In January 2014, 10,000 gallons of chemicals leaked from a storage facility into the Elk River, a mile and a half upstream from the drinking water intake for 300,000 West Virginians. People lined up for bottled water amid fear and confusion over the long-term health risks.
The company that owned the facility, Freedom Industries, was blamed for rusty, poorly maintained tanks that allowed the coal-cleaning chemical 4-methylcyclohexane methanol (MCHM) to seep into the waterway. Freedom Industries filed for bankruptcy within days of the spill.
Six company employees were eventually indicted for violating the federal Clean Water Act, after prosecutors argued that they had “put an entire population needlessly at risk” and that the spill was “completely preventable.” Last year, the company’s top executive, Gary Southern, pleaded guilty to environmental violations.
On Feb. 17, more than two years after the chemical spill, a federal judge handed down Southern’s sentence: a month in prison and a mere $20,000 fine.
Many West Virginians are calling that punishment inadequate, considering the damage his company did to the region’s drinking water. The maximum penalty Southern faced was three years in prison and up to $300,000 in fines.
As he handed down the sentence last week, Judge Thomas Johnston of the U.S. District Court in Charleston said he believed this was an issue of negligence, not of criminal action on Southern’s part. Charleston Gazette reporter Ken Ward posted the full transcript online.
“This event, now two years past, clearly had a disruptive effect on people’s lives and, perhaps worst yet, on their trust and safety of the water coming from their pipes,” said Johnston. “But the crisis passed. We have no reason to believe that problems related to the water crisis linger in our taps, and I have no evidence — no evidence before me — that MCHM, while perhaps an immediate irritant, represents a long-term health threat to anyone.”

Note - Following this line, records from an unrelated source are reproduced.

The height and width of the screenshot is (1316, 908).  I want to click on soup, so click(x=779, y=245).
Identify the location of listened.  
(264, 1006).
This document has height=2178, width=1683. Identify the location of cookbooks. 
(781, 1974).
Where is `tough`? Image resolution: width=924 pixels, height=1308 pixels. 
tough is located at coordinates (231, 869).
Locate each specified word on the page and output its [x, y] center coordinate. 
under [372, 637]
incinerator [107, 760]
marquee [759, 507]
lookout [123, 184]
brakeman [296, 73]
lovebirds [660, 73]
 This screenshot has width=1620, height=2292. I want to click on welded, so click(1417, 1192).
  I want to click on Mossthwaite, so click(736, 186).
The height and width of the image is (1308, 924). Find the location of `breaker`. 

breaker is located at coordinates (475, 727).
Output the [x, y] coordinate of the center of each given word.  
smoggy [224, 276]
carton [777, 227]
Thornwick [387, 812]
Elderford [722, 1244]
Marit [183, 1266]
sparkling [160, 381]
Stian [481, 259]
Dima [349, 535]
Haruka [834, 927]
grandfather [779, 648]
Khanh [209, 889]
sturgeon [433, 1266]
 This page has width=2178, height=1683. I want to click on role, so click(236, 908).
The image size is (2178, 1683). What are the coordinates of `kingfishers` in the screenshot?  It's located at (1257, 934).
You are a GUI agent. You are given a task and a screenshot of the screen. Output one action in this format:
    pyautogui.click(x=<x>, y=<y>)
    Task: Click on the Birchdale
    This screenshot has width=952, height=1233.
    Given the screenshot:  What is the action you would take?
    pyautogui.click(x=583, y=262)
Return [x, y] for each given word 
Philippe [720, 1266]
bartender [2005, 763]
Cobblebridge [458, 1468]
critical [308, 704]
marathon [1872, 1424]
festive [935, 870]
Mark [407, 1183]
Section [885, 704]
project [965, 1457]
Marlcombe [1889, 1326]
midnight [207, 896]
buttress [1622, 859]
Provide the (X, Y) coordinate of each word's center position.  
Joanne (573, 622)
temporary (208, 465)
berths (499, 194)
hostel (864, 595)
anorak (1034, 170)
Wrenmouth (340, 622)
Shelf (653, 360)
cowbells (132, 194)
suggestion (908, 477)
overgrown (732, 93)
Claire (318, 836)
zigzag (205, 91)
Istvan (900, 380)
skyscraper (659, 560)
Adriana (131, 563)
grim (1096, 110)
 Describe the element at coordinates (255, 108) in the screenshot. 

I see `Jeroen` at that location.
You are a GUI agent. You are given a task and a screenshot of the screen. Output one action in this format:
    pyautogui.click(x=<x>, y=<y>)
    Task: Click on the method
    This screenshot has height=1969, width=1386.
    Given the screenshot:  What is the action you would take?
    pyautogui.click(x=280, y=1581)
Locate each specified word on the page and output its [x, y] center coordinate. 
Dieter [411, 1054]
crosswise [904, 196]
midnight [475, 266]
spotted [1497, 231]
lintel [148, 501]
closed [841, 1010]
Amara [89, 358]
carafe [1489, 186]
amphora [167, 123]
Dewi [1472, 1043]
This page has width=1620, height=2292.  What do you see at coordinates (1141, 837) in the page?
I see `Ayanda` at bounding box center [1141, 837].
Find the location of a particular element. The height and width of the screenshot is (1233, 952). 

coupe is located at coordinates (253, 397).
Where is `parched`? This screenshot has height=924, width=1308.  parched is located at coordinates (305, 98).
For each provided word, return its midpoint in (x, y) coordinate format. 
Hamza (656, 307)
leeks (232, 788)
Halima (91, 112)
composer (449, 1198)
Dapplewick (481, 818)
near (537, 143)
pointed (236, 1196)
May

“The defendant is hardly a criminal,” Johnston continued. “He has no criminal history and has been a businessman most of his life. His crimes are those of careless omission.”
Ward also reported that the judge allowed Southern to fly back to his $1.2 million home in Florida on a friend’s private plane following the sentencing, but that his Bentley, which the government seized, had not yet been returned to him. Southern will also get credit for time served for the one night he spent in a Florida jail following his December 2014 arrest.
Southern’s light punishment has left some in the region furious.
“This was not a victimless crime, but the laws were not written to protect the victims,” said Maya Nye, who served as spokesperson for West Virginia-based People Concerned About Chemical Safety at the time of the spill. Nye is now a graduate student at West Virginia University’s School of Public Health.
Like others in the region, Nye said she was surprised that charges were even brought against the Freedom Industries employees. That most likely happened, she said, because the spill directly affected so many people in the state’s capitol.
“That shows you the difference between when poor communities or communities of color are affected and when communities with more wealth and more political clout are affected,” Nye said.
Angie Rosser, executive director of the West Virginia Rivers Coalition, said locals are reacting to Southern’s sentencing with a mix of anger and cynicism. “I think from the get-go, when the company filed bankruptcy, people felt the writing was on the wall that there wouldn’t be accountability that equates to the suffering and the damage done,” said Rosser.
Some are also frustrated that the state legislature has rolled back some of the progress made on oversight of chemical storage in the immediate wake of the spill. The legislature had passed a new law shortly after the spill that required more monitoring and enforcement for above-ground storage tanks. But in March 2015, the legislature passed another bill exempting the majority of tanks from that oversight.
The question remains: Have we learned anything? Has anything changed?
Angie Rosser of the West Virginia Rivers Coalition
Now, West Virginia lawmakers are considering legislation that opponents say could further undermine water protections. This week, the state Senate advanced the Regulatory Reform Act of 2016, which seeks to root out regulations that might be “overly burdensome” to businesses, potentially including water protections.
“The travesty here is that the governor and many state legislators have not learned from what has happened,” said Mary Anne Hitt, the director of the Sierra Club’s Beyond Coal campaign and a West Virginia resident, via email. “Hundreds of thousands of West Virginia families went weeks without safe water, but too many West Virginia officials are continuing to put polluters ahead of people with light sentencing that lets them off the hook. … We need all of our state leaders and lawmakers to do better and stand up for those who are forced to live with this devastating pollution.”
Rosser has been in the state capitol this week lobbying to block the proposed legislation. She said she hopes West Virginians will remember how empowered they felt right after the spill, when they came together to demand accountability. “We saw immediate change,” she said.
But now, “the question remains: Have we learned anything? Has anything changed?”
“I think the general sentiment is no,” Rosser said. “We’re kind of in the same place — back to the status quo, waiting for the next disaster to happen.”